Now, I’m no linguist. I’m not even a grammar nerd.
I’m an AI Systems Architect. I build intelligent machines. Machines that are supposed to learn and make sense of the world.
So my talented team and I set out to build an AI-powered English academy — a state-of-the-art system with an exceptionally smart super-teacher that could teach proper English to non-natives, easily and effectively. Not Chinese. Not Hungarian. Just clear, simple, global English.
Sounds simple, right?
Wrong.
What I found was a dystopian language system so illogical, inconsistent, and self-sabotaging that even the world’s most powerful neural networks started hallucinating — just like the kids who try to learn English and come out spelling “colonel” as it sounds, or panicking when “though, through, thought, tough, and thorough” don’t even pretend to follow the same rules.
Take spelling, for example.
Try explaining to a machine — or a child — why "read" and "read" are spelled the same but pronounced differently depending on whether you’ve done it or you're doing it.
Or another spelling, for example.
Who decided “knife” needed a silent “k”? What sick medieval prankster added invisible letters to words and called it education? “Here’s your ‘k’ — it doesn’t do anything, but if you forget it, we’ll deduct points.
and “laugh” ends with “GH” even though both letters are just there for decorative trauma.
Welcome to English.
It’s a prank. Not a language!,
Now imagine trying to code it.
English, in its current form, is the software equivalent of spaghetti code with no documentation, hundreds of forks, and invisible bugs that have survived three empires, twelve monarchies, and a suspicious number of academic conferences.
If English were software, no one would download it.
We’d call it malware and sue the developers.
And yet, this broken system is the default operating system of global communication.
It punishes students for spelling "wrong" things that were never “right” to begin with.
It mocks brilliant minds because they didn’t memorize its ever-mutating rules.
It gatekeeps intelligence behind outdated colonial accents and elitist exam boards.
Let the English updates, upgrades, and long-overdue bug fixes begin.
You can thank me later. Or spell it “thancqued” if you want to stay authentic.

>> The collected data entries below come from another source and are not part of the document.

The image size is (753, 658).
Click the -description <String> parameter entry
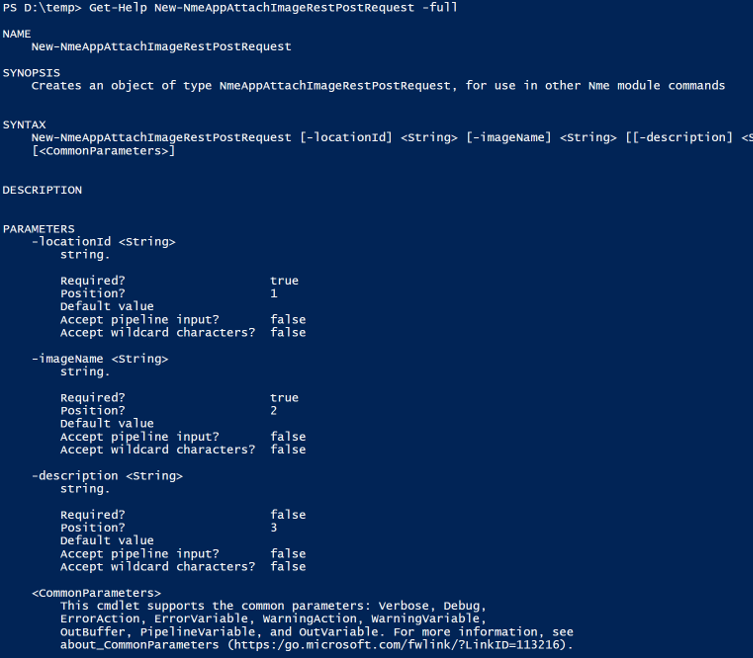pyautogui.click(x=107, y=476)
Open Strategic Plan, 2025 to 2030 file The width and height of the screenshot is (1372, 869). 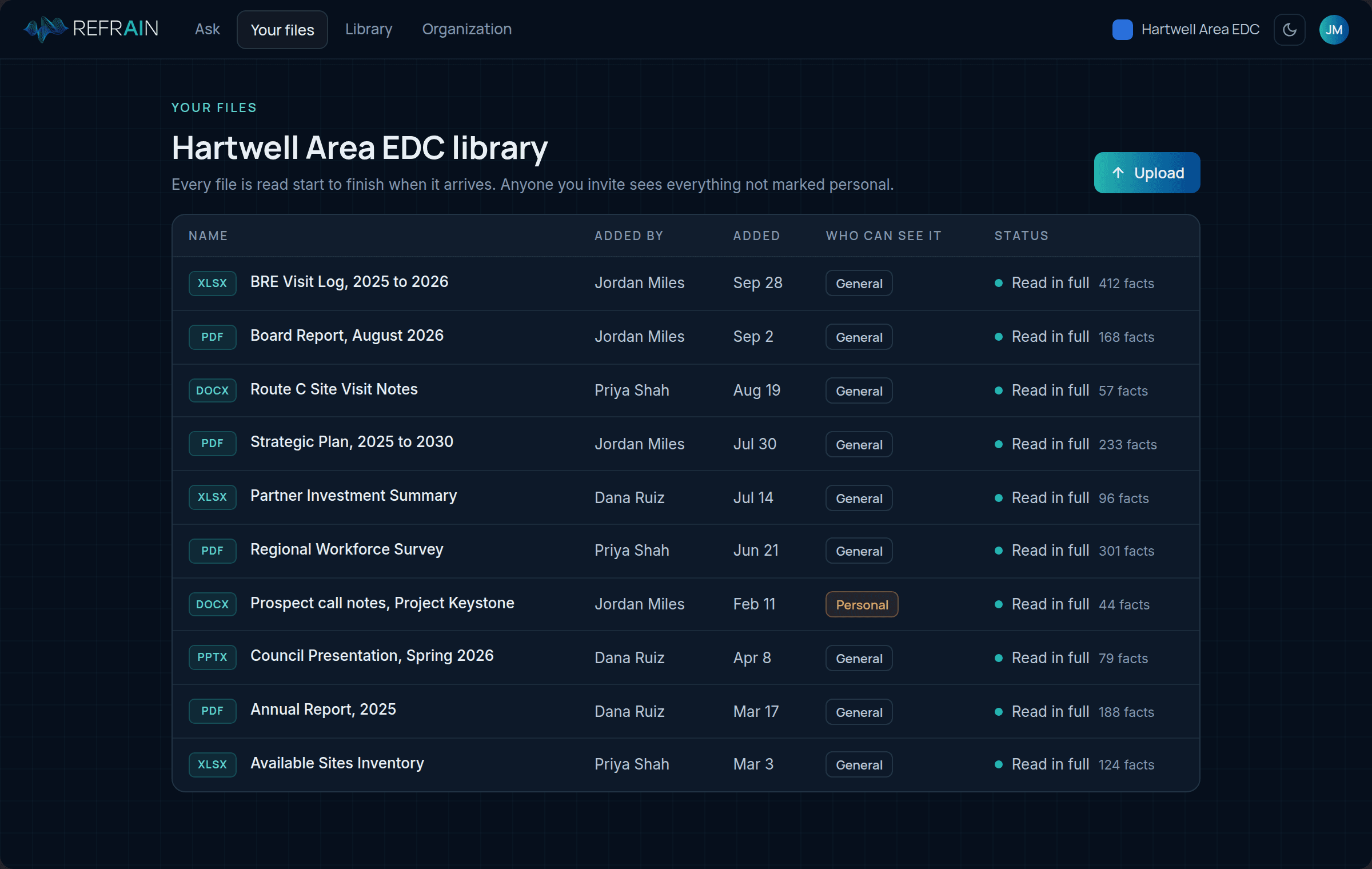352,442
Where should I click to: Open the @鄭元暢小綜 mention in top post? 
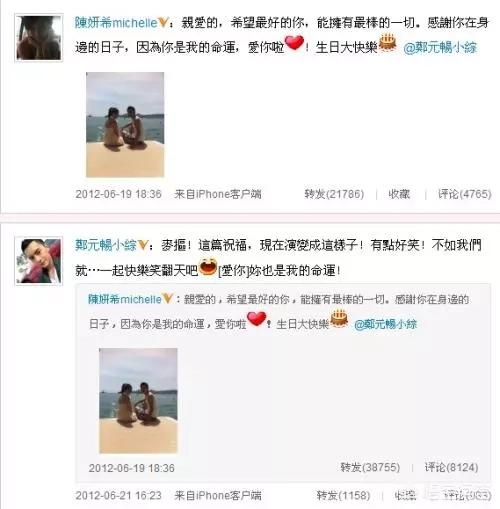click(x=440, y=47)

Please, free yourself from the brainwash you were programmed with in the so-called “public” school — where nothing was public except the funding, and nothing was schooling except the obedience drills — and join me in the modern world.
A world where the only true test of language is this:
Its clarity to the people it speaks to.
That’s it. That’s the only real rule. Above any grammar priest, spelling tribunal, or English emperor.
Think about that.
People today are thinkers. Citizens of the world. Not obedient subjects of linguistic parasites.
The Baby Boomers had their own English.
Gen Z invented theirs — encrypted so deep even Alan Turing wouldn’t crack it.
And the rest of us? We’re stuck decoding a Frankenstein language, patched together by ghosts, lawyers, and colonizers with hangovers.
We’ve been gaslit into believing this is normal. That this madness is a "rich heritage" and not a centuries-old hoarder’s attic of linguistic junk.
This book doesn’t try to "fix" English.
It upgrades it. Updates it. Installs bug fixes. Clears the cache. And dresses it up for the 21st century.
This is not about dumbing down.
It’s about smartening up.
We’re not here to erase the beauty of Shakespeare. It’s about doing what he did: morphing, inventing, and tossing grammar rules out the window like yesterday’s newspaper.
We’re here to make the rules match the reality. To make sense make sense again.
We’re here to take the chains off and let this thing breathe.
Who’s “we”?
We are, thinkers!, Coders!, Teachers!, Migrants!, Online journalists!, Influencers!, YouTubers!, TikTokers and Instagram superstars.
We speak to the world while others are busy listening only to themselves.
And when we speak — in what you arrogantly and foolishly call “broken English,” while you’re struggling to pay your bills and your government robs you blind to finance their perks — our words move minds.
Our TikTok, Instagram, and YouTube posts reach more people than the BBC, CNN, The New York Times, and The Guardian — combined.
When my young daughter speaks on social media, she has more listeners than the President of the U.S. and the Prime Minister of the U.K. — combined.
We grew up online — correcting our teachers, making more money in one month as kids than our parents did in a lifetime.
We decode system errors, master three languages by age twelve, and unapologetically break the same rules lawmakers violate and law enforcement selectively enforces.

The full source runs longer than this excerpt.